PartitionInfo.MAX_REPLICA_COUNT can be configurable in the future but
lower the number, better. Because migration process in Hazelcast will
migrate each replica separately and higher replica-count can lead to
much longer migration times. For smoother performance keep that number
as low as possible.

http://twitter.com/oztalip

Md Kamaruzzaman

unread,

Mar 7, 2012, 7:53:28 AM3/7/12

to Hazelcast

Actually, the purpose of backup is different than that of NearCache.
Anyway, is there any master-slave in backup? I have a cluster of A(:
8540), B(:8550), C(:8560)
with backup count-2. Now, a new node is added connected to A. Now A is
closed and
the following message is get in the new node:

Warnung: /127.0.0.1:8570 [dev] Received a ClusterRuntimeState, but its
sender doesn't seem master! => Sender: Address[127.0.0.1:8550],
Master: Address[127.0.0.1:8540]! (Ignore if master node has changed
recently.)

It would be nice if you can clear the Master Node concept in the above
scenario.

Thanks,
Md Kamaruzzaman

Talip Ozturk

unread,

Mar 7, 2012, 8:23:42 AM3/7/12

to haze...@googlegroups.com

> Anyway, is there any master-slave in backup? I have a cluster of A(:
> 8540), B(:8550), C(:8560)
> with backup count-2. Now, a new node is added connected to A. Now A is
> closed and
> the following message is get in the new node:
>
> Warnung: /127.0.0.1:8570 [dev] Received a ClusterRuntimeState, but its
> sender doesn't seem master! => Sender: Address[127.0.0.1:8550],
> Master: Address[127.0.0.1:8540]! (Ignore if master node has changed
> recently.)
>
> It would be nice if you can clear the Master Node concept in the above
> scenario.

There is no master-slave in backup. Warning message has nothing to do
with backups. It is for us to double check if the cluster-state is
right. From your scenario, things look very good. Master in this
message means 'the oldest member in the cluster'. A was the oldest
member and you closed it so as the warning message says you can ignore
the message.

-talip

Md Kamaruzzaman

unread,

Mar 7, 2012, 8:38:22 AM3/7/12

to Hazelcast

Thanks for the clarification. In Hazelcast 2.0, the backup strategy is
completely changed.
It would be nice to have more explanation about the new strategy. I
have the following scenario:

backup-count = 2
Node A is up
Node B is up and A-B are connected.
Node C is up and A-B-C are connected.

Now, A has two backup in B and in C.
B has two backup in A and in C.
C has two backup in A and in B.

Now if node D is connected in the cluster with node A, then in my
opinion there will be no backup
data in node D as node A,B and all have reached the backup-count (2).
But I can see backup data
in node D as follows:

Number of Entries: 100
Own Entry: 24, Backup Entry: 39

It would be nice if you could kindly explain this.

Thanks,
Md Kamaruzzaman

Talip Ozturk

unread,

Mar 7, 2012, 9:40:16 AM3/7/12

to haze...@googlegroups.com

> It would be nice to have more explanation about the new strategy. I
> have the following scenario:
>
> backup-count = 2
> Node A is up
> Node B is up and A-B are connected.
> Node C is up and A-B-C are connected.
>
> Now, A has two backup in B and in C.
> B has two backup in A and in C.
> C has two backup in A and in B.
>
> Now if node D is connected in the cluster with node A,
> then in my opinion there will be no backup data in node D as node A,B and all have reached the backup-count (2).
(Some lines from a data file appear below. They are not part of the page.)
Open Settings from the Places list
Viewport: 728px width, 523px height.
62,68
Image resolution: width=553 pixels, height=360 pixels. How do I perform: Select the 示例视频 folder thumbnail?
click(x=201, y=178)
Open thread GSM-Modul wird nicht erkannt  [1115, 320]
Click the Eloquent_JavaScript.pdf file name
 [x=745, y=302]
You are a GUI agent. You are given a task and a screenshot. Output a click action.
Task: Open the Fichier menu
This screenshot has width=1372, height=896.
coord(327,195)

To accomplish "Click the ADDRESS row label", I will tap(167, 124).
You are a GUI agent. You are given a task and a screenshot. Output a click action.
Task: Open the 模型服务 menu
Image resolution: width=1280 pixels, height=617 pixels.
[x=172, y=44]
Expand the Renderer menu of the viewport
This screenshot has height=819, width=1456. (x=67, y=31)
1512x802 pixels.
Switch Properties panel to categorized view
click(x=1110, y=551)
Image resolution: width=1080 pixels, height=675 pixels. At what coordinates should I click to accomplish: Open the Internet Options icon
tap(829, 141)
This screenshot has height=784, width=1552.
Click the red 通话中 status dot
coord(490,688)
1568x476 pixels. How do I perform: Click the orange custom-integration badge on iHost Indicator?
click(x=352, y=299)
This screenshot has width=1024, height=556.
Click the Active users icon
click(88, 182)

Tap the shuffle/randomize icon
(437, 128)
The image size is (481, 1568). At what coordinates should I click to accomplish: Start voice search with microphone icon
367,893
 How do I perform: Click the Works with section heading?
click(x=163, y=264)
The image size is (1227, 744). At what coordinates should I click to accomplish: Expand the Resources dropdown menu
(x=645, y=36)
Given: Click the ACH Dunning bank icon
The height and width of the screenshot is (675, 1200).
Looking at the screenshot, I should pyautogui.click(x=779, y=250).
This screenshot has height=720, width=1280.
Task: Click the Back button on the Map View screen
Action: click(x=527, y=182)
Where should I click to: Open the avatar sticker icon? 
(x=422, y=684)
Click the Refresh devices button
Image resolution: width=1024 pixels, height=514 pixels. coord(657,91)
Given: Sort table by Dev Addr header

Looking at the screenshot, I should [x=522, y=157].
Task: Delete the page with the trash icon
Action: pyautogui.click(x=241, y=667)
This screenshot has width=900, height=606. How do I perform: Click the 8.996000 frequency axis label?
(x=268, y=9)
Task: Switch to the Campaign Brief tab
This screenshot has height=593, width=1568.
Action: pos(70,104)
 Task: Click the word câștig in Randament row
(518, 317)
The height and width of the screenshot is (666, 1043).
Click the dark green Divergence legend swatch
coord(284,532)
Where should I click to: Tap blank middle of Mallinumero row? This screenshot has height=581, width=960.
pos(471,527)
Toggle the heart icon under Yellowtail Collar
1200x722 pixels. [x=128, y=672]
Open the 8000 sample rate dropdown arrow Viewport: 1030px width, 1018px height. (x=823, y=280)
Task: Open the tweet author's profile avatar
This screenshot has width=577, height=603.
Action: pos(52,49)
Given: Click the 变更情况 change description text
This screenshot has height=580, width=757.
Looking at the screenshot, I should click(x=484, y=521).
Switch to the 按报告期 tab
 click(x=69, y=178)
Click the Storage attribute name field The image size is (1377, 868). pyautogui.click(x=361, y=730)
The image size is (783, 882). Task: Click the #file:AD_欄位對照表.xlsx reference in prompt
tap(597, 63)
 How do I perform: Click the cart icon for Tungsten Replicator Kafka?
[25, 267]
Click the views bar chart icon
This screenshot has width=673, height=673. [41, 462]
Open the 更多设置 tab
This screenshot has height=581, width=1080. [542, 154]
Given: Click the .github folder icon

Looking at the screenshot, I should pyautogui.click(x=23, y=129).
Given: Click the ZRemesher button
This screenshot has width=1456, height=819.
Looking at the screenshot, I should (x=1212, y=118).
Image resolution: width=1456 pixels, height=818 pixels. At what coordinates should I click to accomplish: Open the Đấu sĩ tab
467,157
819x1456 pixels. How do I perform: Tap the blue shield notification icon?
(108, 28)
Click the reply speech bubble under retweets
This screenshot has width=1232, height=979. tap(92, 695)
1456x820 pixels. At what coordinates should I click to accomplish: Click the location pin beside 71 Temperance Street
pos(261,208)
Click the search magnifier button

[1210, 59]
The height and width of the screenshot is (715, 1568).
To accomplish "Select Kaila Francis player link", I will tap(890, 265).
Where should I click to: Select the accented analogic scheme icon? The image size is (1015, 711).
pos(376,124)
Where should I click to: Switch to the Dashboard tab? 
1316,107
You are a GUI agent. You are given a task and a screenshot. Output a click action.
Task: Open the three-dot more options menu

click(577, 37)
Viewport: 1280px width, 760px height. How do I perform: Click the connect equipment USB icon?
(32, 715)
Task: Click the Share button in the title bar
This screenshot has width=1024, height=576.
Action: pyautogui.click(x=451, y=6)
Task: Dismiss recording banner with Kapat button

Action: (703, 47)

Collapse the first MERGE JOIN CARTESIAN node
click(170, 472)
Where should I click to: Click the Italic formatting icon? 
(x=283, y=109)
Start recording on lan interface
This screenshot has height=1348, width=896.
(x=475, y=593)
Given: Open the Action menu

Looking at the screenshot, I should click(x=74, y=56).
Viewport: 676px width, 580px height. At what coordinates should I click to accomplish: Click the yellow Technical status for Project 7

Not correct! First of all backup-count doesn't dictate the number of
nodes backup data will be on.
Even if you had backup-count=1, A -can- be backed up on B, C and D!!!
backup-count 1 means there will be
only one backup copy on the other nodes.

> But I can see backup data
> in node D as follows:
>
> Number of Entries: 100
> Own Entry: 24, Backup Entry: 39

Normal. 39 backup entries of A, B, and C. Each node potentially can
have backup entries of every other node in the cluster.

Say you have 2TB data on 50 node cluster; each node storing 20GB
primary, 20GB backup data (assuming backup-count=1). Let's focus on
one of the nodes, say node3. 20GB primary data that node3 has will be
backed up by all 49 other nodes each backing up 1/49th of 20GB. If
node3 dies, each member will own 1/49th of its data; notice that no
migration is needed and cluster is still well-balanced! So backup
mechanism is designed in a way that there will no need to rebalance
after crashes. Say you added 5 more nodes. There is no immediate
action to be taken by the cluster; Hazelcast will slowly migrate some
of the data (primary and backup) to the new nodes.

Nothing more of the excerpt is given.